Binlerce insanın kırıldığı Çanakkale, bir oyun alanına dönüşmek üzeredir, iki
çocuk arasında…
Ağabeyinin davetini kabul eden Samiye Hanım’ın parlak bir fikir gelir aklına;
babasının çalışma masasının üstünde, bir çubuğa asılı duran kurşun kalem vardır!..
Hemen onu getirir ve bir oyuncak keşfetmenin mutluluğuyla haykırır: ”İşte, bu da
benim vincim oldu.”
Nazım Hikmet, kardeşinin elindeki kalemden ayıramaz bakışlarını. O an, bir
oyuncak olarak algılasa da, kalemin gücüne ilk kez tanık olmaktadır!
Samiye Hanım, ağabeyinin “Onu bana vereceksin.” demesiyle korumak için
arkasına gizler kalemi: ”Hayır, onu ben buldum.
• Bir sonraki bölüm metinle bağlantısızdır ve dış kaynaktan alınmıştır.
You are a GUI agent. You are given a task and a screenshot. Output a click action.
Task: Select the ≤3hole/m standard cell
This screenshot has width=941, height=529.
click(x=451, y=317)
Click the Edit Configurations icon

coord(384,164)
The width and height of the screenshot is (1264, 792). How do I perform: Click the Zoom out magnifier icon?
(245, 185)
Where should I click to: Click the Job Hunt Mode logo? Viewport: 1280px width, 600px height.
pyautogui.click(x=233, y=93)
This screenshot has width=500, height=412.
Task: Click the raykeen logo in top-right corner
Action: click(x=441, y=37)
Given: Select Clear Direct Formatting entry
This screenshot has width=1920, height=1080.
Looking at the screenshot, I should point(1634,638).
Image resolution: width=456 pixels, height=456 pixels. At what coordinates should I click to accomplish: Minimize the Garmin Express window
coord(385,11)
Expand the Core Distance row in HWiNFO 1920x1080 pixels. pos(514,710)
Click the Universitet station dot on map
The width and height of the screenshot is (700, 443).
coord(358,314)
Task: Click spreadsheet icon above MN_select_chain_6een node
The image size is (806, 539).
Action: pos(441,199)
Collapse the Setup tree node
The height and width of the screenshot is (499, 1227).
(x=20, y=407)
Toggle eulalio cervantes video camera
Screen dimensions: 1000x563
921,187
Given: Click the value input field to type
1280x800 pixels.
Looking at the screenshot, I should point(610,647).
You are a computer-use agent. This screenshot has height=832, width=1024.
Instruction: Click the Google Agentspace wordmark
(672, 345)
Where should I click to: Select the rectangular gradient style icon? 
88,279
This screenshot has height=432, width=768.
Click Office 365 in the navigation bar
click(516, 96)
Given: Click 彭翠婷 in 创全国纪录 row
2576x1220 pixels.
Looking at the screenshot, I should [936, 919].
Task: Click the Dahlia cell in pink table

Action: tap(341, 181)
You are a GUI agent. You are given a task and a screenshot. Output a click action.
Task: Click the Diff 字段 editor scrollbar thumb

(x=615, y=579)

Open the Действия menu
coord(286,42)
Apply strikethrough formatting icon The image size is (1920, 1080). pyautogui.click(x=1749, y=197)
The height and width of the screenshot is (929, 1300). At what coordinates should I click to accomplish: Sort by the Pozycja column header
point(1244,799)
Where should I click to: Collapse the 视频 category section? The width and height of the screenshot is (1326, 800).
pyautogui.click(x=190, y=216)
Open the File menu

O benim vincim.”
Bu söz üzerine Nazım Hikmet, savaş ilan eder kız kardeşine. Samiye Hanım o
günü, savaşın ne olduğunu, nasıl başladığını öğrendiği gün olarak anacaktır.
Nazım Hikmet, oyuncak yapmak konusunda oldukça başarılıdır. Kendi yaptığı
oyuncaklarla oynamıştır sürekli olarak. Şairin, hiç de bilinmeyen bu özelliğini şöyle
anlatır Samiye Yaltırım: ”Elleri çok hünerliydi. Kağıttan toplar, askerler, askeri
arabalar, gemiler yapardı. Bana da öğretmişti yapmasını.”
1915 yılında şair, Çanakkale Savaşı’nın etkisiyle kahramanlık şiirleri yazmakta
ve oyuncak olarak da kağıtlardan savaş araçları yapmaktadır. Ne gariptir ki, yıllar
sonra, 1933’de, bir sabah erkenden evine baskın düzenleyen polis kitapları ve
daktilosuyla birlikte şairi de alıp götürecektir…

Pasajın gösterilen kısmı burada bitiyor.